Problem statement: Below are some records. Return exactly the lines from the one with "Instruction: Expand the" to the one with "You are a computer-use agent. The image size is (1200, 630).", and nothing else.

Data section:
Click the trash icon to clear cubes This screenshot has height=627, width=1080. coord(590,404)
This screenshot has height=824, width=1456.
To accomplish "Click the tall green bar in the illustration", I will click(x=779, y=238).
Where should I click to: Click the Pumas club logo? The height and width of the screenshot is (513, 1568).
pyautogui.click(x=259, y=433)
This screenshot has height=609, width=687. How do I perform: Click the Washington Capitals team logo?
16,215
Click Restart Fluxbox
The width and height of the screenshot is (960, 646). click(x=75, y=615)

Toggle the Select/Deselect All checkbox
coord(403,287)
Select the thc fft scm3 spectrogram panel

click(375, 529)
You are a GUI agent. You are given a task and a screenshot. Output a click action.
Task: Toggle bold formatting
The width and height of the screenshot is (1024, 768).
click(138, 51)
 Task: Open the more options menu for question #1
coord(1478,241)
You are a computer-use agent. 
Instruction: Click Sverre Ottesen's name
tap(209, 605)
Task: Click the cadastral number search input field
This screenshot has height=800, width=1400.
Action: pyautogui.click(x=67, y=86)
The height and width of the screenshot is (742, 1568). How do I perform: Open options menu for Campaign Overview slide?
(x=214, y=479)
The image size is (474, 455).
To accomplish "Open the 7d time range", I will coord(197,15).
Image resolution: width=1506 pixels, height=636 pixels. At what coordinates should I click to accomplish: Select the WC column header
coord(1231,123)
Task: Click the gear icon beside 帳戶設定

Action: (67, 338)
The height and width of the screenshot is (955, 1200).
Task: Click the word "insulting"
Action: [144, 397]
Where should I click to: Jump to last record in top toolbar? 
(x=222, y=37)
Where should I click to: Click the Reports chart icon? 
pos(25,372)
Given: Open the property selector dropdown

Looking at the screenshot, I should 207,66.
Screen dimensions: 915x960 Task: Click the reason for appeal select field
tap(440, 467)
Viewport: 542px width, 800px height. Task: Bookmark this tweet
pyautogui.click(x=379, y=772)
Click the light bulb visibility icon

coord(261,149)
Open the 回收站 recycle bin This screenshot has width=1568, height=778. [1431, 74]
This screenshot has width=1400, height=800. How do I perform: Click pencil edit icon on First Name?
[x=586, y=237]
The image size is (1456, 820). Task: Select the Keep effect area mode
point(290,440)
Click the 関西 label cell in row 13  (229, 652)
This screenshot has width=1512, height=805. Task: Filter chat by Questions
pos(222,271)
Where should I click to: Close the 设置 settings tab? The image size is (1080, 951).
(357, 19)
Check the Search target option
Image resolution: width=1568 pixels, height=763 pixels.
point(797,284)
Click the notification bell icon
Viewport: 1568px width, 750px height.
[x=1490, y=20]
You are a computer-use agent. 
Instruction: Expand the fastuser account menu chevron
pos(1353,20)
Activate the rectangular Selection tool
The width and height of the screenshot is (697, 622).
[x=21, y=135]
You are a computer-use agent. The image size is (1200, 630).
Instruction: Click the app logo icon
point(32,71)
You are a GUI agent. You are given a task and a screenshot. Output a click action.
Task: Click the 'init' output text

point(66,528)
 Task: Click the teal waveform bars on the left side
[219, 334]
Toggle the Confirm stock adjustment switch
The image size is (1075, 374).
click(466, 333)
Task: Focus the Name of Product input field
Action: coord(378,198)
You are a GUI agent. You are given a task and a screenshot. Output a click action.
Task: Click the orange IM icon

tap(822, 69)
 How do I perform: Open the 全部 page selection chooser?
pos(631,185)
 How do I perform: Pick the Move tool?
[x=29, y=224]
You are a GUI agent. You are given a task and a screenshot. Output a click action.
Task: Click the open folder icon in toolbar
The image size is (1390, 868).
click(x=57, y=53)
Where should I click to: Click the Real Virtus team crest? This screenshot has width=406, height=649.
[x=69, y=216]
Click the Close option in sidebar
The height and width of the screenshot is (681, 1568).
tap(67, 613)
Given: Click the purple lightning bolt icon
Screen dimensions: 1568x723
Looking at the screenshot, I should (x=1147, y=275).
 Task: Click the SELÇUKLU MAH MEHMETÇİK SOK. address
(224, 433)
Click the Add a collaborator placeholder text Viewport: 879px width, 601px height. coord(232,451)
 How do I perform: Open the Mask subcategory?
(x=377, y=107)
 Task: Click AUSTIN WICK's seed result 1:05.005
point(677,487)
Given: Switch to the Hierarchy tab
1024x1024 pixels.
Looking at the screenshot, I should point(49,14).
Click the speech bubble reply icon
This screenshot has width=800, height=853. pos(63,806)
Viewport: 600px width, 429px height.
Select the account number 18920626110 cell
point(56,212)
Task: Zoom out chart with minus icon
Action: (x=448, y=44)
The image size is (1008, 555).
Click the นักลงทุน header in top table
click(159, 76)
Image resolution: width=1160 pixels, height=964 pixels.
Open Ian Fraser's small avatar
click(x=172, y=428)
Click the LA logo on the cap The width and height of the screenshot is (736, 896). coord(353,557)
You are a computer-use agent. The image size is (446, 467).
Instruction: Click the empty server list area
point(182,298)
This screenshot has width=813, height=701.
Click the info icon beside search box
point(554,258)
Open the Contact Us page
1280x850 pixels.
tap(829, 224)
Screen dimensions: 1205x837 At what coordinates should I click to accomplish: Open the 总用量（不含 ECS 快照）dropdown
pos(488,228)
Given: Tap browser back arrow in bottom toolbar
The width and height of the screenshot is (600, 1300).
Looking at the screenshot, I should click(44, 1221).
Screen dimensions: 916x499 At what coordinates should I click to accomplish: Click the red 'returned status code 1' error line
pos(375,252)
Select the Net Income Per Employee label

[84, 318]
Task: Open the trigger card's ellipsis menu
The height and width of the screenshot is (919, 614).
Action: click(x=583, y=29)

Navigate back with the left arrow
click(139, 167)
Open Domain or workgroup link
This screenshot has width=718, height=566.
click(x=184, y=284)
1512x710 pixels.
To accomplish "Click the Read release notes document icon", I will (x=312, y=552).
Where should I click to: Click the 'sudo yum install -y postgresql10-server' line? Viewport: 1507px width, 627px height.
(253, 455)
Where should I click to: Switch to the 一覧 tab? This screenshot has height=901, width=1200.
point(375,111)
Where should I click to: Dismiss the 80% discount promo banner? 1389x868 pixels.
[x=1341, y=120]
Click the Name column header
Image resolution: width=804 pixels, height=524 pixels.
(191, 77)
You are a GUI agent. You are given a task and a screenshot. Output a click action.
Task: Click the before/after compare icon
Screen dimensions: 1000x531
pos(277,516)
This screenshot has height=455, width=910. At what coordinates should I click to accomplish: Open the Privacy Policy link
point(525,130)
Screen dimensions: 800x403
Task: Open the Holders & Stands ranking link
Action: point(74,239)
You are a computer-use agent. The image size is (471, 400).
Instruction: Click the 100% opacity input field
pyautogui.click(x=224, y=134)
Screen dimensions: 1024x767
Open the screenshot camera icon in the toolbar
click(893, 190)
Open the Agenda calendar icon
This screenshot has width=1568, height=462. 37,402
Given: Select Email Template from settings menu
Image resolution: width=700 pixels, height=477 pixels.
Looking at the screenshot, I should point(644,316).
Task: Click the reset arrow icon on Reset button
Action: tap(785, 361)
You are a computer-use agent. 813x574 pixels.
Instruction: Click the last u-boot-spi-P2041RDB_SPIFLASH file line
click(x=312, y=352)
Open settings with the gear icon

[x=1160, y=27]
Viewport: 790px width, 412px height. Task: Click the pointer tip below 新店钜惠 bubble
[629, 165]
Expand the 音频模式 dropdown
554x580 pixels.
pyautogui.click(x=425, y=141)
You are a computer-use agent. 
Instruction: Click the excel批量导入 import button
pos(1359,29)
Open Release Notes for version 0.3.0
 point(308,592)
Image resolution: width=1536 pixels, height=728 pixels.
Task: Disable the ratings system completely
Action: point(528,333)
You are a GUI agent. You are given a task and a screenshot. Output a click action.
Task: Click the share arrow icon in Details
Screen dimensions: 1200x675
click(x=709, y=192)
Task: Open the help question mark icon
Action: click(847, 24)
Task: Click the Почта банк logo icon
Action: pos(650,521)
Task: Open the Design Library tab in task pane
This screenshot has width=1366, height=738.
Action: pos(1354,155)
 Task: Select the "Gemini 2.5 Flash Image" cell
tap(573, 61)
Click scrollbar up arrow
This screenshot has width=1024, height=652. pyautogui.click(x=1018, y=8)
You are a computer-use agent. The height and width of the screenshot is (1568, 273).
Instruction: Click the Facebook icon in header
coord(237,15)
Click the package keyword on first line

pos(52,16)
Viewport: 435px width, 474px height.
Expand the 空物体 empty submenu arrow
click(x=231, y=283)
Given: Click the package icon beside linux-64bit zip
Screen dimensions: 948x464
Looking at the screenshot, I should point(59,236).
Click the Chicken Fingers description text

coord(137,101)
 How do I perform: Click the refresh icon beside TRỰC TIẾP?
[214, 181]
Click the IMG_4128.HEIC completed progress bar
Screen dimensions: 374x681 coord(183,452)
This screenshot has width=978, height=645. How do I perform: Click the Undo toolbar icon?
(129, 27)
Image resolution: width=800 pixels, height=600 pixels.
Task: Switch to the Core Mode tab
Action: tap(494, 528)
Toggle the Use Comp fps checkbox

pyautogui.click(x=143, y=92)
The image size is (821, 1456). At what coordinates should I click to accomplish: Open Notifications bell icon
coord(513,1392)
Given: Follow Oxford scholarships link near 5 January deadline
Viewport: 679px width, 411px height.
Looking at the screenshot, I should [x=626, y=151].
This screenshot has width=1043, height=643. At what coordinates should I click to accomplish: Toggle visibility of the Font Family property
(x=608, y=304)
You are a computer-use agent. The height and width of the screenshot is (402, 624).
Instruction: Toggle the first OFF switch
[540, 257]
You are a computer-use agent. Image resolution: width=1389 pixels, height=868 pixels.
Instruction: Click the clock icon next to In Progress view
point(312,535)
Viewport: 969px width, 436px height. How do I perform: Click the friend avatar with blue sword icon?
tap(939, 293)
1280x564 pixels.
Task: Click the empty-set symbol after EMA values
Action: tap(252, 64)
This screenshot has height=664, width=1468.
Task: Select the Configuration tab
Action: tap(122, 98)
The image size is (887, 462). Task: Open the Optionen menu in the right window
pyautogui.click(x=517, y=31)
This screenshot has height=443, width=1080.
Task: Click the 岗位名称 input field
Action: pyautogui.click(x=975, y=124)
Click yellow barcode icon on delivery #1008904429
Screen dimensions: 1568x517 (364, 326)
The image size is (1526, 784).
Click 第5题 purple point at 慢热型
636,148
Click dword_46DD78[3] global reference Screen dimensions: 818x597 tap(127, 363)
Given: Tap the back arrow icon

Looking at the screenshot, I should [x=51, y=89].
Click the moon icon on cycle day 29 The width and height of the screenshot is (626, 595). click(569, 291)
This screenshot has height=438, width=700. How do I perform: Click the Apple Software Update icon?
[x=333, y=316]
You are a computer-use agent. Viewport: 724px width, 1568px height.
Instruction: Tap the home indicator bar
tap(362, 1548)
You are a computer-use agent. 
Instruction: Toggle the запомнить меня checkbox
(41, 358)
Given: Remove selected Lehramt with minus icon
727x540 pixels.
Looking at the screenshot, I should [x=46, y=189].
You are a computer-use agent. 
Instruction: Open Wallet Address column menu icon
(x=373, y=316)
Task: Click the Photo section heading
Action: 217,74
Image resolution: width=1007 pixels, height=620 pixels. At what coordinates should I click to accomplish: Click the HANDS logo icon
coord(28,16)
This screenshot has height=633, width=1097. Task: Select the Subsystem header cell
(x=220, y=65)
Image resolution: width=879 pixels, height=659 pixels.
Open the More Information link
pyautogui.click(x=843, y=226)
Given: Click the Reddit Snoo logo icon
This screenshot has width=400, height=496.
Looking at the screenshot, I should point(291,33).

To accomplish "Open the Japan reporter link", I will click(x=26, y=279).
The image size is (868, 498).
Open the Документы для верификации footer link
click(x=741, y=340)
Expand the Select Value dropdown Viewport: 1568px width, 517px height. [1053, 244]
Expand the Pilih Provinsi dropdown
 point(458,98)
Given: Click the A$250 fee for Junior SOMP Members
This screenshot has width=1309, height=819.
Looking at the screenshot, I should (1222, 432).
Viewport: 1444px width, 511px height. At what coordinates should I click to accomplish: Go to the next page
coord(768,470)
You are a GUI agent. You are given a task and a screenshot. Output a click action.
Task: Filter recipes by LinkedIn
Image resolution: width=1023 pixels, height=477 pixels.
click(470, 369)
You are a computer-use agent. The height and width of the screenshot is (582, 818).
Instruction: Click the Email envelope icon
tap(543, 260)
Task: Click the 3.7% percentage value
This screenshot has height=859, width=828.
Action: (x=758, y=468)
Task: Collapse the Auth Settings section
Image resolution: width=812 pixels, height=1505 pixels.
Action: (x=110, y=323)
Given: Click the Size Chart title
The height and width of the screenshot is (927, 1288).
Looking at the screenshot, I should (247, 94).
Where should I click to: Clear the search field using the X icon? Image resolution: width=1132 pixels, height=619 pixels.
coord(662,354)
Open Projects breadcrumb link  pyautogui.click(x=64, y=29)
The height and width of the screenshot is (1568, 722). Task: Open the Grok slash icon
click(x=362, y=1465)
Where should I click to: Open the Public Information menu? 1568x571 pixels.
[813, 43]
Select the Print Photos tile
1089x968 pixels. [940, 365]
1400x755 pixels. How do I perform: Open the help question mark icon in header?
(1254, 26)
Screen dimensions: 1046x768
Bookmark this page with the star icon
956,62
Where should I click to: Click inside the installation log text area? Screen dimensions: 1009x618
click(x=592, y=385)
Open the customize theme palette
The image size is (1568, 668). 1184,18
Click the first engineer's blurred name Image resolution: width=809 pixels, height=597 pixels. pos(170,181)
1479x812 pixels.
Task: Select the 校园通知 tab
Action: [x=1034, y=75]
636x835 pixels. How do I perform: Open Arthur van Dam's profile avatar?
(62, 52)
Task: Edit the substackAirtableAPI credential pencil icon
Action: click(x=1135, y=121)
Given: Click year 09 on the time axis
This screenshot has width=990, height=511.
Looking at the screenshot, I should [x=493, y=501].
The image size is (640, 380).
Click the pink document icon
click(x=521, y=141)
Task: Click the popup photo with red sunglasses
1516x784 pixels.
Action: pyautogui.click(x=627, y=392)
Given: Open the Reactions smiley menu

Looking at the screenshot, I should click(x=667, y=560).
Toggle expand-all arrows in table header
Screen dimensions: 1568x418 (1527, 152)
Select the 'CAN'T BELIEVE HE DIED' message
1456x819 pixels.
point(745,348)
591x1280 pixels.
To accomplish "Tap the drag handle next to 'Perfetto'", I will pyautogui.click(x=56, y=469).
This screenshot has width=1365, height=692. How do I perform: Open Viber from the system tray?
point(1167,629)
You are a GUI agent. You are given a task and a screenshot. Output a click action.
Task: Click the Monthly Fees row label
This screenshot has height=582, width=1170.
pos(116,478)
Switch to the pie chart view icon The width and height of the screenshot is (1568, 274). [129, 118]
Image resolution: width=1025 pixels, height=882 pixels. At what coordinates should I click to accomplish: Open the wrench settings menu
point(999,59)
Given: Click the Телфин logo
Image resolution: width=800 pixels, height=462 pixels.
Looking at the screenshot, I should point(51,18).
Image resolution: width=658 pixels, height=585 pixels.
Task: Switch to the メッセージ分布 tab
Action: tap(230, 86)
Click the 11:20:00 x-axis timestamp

Your solution:
Instruction: Expand the fastuser account menu chevron
pos(1353,20)
Activate the rectangular Selection tool
The width and height of the screenshot is (697, 622).
[x=21, y=135]
You are a computer-use agent. The image size is (1200, 630).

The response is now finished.